Provided passage
Those Mysterious Seed Packages Have Started Showing Up in Australia Now

It's thought the seeds might be coming from China, for reasons unknown. Biosecurity officials are urging people not to plant them.
August 27, 2020, 3:46am
Seeds with pen
Image supplied

About a month ago, people across Canada, the United States and Taiwan started finding mysterious and unsolicited packages full of seeds in their mailboxes. So many people, in fact, that the Canadian Food Inspection Agency (CFIA) issued a statement:

“Unauthorized seeds could be the seeds of invasive plants, or carry plant pests, which can be harmful when introduced into Canada,” it said. “These species can invade agricultural and natural areas, causing serious damage to our plant resources.”

Authorities suggested that the seeds were likely coming from China as part of what the U.S. Department of Agriculture referred to as a “brushing scam”: a practice where sellers send unsolicited packages to random addresses, and then post fraudulent “verified reviews”, in order to boost their online rating. Testing showed up a bunch of different seed varieties from a range of samples, including mustard, cabbage, mint, lavender and rose.

It’s not entirely clear whether anyone ended up planting the seeds. But now they’ve started showing up in Australia too.

The Australian Department of Agriculture, Water and Environment (DAWE) revealed that 36 packages containing unidentified seeds had arrived at addresses across all states and territories over the past five weeks—most of them from China, Taiwan and Malaysia—sparking fears of a biosecurity threat that could wreak havoc on the nation’s natural environment and farm industries.

A DAWE spokesperson confirmed to VICE News that the department is currently investigating the matter, and urged anyone who happens to find unexpected seeds in their mail to avoid planting them or throwing them in the garbage.

“Secure the seeds and immediately report it to the department,” they said. “Seeds that do not meet Australia’s biosecurity import conditions … could be an exotic, noxious or invasive species, or be carrying harmful plant pathogens.”

The packets were predominantly sent in mail arriving from China, Malaysia, Taiwan, Uzbekistan and Pakistan. All of the seeds were unidentifiable, according to the spokesperson, but investigations are ongoing. Detector dogs, X-rays and biosecurity officers have also been deployed at international mail centres in the hope of detecting any potential threats before they enter the country.

There are concerns that foreign seeds could carry invasive species or harmful plant diseases into Australia, causing potentially billions of dollars worth of damage to the country’s farm and gardening sectors. But it’s still not known who, exactly, is sending the seeds—or why.

"I'm very curious as to the motive behind it, because neither here nor in any of the overseas reports has anyone been able to explain why this is happening, [or] where they are coming from," Osman Mewett, chief executive of industry group the Australian Seed Federation (ASF), told the ABC. "There are a few conspiracy theories out there, but I really haven't seen anything concrete as to why this would be happening.

"There doesn't seem to be any rhyme or reason about who is receiving these packages."

Predictably, the mysterious seed drops have triggered a number of online conspiracy theories—including that they are a subtle taunt from the Chinese Communist Party, and a symbol of the seeds they’ve sown in Western democratic countries around the world. Authorities still think it’s probably just brushing—which, according to the Better Business Bureau’s (BBB) description of the practice, makes sense.

“Often, the items received are lightweight and inexpensive to ship, such as ping pong balls, or more recently, face masks or seeds from China,” the organisation writes. “The companies, usually foreign, third-party sellers that are sending the items are simply using your address that they discovered online.”

Anyone in Australia who receives unsolicited seeds in the mail is being encouraged to report it directly to DAWE.

Task directions
Could you reproduce, word for word, the stretch of the article on the mystery seed packages from "Predictably, the mysterious" through "practice, makes sense."?

Listed entries

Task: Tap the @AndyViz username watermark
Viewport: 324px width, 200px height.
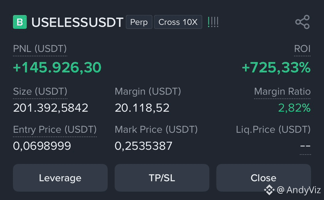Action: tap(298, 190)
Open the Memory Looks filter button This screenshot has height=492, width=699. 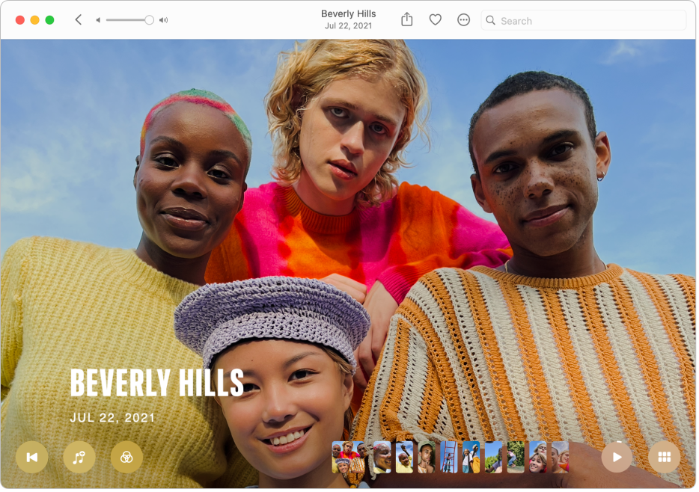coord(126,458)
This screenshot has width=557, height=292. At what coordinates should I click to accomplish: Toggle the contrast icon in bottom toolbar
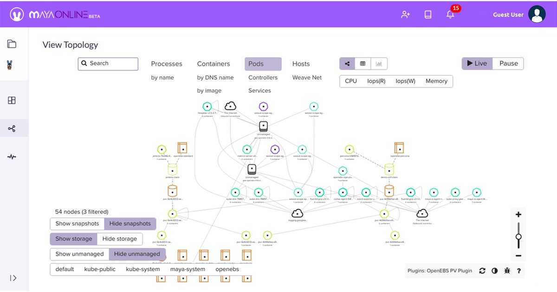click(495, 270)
...
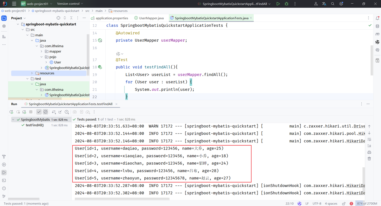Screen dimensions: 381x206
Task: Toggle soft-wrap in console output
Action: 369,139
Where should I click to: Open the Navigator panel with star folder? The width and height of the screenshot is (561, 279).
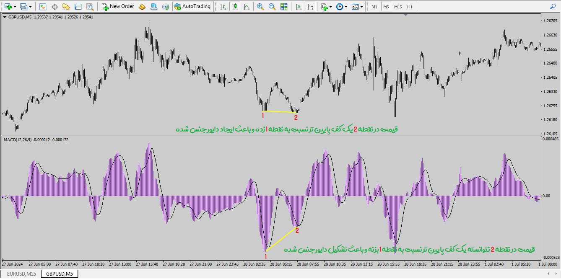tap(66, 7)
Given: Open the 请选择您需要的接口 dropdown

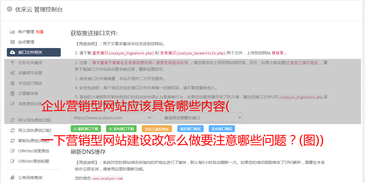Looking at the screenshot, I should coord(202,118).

Completed task
Predictably, the mysterious seed drops have triggered a number of online conspiracy theories—including that they are a subtle taunt from the Chinese Communist Party, and a symbol of the seeds they’ve sown in Western democratic countries around the world. Authorities still think it’s probably just brushing—which, according to the Better Business Bureau’s (BBB) description of the practice, makes sense.